▸ **Soal 1**: Dalam cerita tentang menunggu suami, kenapa tokoh aku sebenarnya masih ingin jalan-jalan dengan suaminya setelah makan? Jelaskan dalam satu sampai tiga kalimat.
▸ **Soal 2**: Salin lagi bagian cerita tentang menunggu suami dari "Menunggu selalu menjadi" sampai "ingin segera pulang.", lalu tukar "membosankan" dengan "menjemukan".

Menunggu selalu menjadi hal yang dibenci banyak orang,
membosankan itulah rasanya. Begitu pula aku, menunggu suami yang sedang ngobrol
dengan temannya adalah sesuatu yang ‘HHHrrrrrrrrgggghhhhh!!!!!’. Mending kalo kita juga punya teman untuk bicara. Tapi ketika mereka asyik bicara tentang pekerjaan yang tidak banyak kita
tahu dan kita hanya menjadi pendengar dua penyiar radio tanpa lagu itu adalah
hal membuat saya ingin segera pulang.
Hari sudah menunjukkan jam 10 malam, saat aku dan
suamiku selesai makan di warung kremesan langganan kami. Sebenarnya masih
pengen jalan-jalan dengan suami, karena seharian dia bekerja dari jam 8 pagi
sampai jam 8 malam, yang berarti waktu ketemunya hanya mau tidur dan bangun
pagi :`(
Kebetulan waktu itu aku sedang kehabisan pulsa, dan
berencana beli pulsa dekat kos. Dan bertemulah aku dengan sebuah konter pulsa
yang kebetulan lagi bersebelahan dengan warung mie bakso milik teman
suamiku. Aku turun dari motor dan beli pulsa, kalau tidak salah lihat tadi
suamiku masih menunggu di atas motor lha
kok sekarang hilang ? pikirku. Eh ternyata, dia masuk ke warung mie bakso
yang sudah ‘kukut’ tapi pintu belum ditutup, karena beberapa karyawan
masih ngobrol di luar.

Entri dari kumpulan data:
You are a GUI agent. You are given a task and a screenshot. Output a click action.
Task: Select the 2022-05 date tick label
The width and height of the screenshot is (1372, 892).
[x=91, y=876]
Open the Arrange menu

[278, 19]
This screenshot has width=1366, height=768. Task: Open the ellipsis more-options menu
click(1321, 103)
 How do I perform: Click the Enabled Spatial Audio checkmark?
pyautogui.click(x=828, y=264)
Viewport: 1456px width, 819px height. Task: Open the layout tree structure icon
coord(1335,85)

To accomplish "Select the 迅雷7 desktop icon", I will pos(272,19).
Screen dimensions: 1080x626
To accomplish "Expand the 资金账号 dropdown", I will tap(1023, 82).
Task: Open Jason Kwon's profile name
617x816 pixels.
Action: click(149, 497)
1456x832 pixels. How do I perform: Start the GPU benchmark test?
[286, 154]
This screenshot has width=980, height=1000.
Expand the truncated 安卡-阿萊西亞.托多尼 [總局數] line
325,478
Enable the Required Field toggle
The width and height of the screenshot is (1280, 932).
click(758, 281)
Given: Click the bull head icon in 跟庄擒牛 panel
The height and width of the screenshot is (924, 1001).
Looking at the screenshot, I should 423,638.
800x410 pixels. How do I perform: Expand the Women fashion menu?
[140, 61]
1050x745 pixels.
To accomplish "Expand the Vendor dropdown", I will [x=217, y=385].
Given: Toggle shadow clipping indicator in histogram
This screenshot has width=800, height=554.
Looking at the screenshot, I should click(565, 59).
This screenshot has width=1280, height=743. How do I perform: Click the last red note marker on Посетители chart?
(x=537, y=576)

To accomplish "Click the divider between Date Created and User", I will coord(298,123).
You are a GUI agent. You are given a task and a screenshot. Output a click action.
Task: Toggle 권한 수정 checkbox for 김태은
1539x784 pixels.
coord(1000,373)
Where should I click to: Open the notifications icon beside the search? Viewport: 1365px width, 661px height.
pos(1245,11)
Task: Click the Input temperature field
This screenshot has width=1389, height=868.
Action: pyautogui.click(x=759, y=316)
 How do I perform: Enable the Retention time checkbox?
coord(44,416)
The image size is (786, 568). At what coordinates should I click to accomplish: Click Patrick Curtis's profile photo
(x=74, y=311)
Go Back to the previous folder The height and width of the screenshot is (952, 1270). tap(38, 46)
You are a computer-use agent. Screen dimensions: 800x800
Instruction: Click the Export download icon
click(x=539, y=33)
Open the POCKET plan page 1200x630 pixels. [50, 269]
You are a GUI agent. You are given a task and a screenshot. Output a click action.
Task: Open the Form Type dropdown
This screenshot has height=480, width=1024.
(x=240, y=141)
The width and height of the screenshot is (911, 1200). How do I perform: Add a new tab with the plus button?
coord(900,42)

▸ **Jawaban Lengkap 1**: Suaminya bekerja seharian, dari jam 8 pagi sampai jam 8 malam. Karena itu, mereka hanya bisa bertemu saat mau tidur dan bangun pagi.

▸ **Jawaban Lengkap 2**:
Menunggu selalu menjadi hal yang dibenci banyak orang,
menjemukan itulah rasanya. Begitu pula aku, menunggu suami yang sedang ngobrol
dengan temannya adalah sesuatu yang ‘HHHrrrrrrrrgggghhhhh!!!!!’. Mending kalo kita juga punya teman untuk bicara. Tapi ketika mereka asyik bicara tentang pekerjaan yang tidak banyak kita
tahu dan kita hanya menjadi pendengar dua penyiar radio tanpa lagu itu adalah
hal membuat saya ingin segera pulang.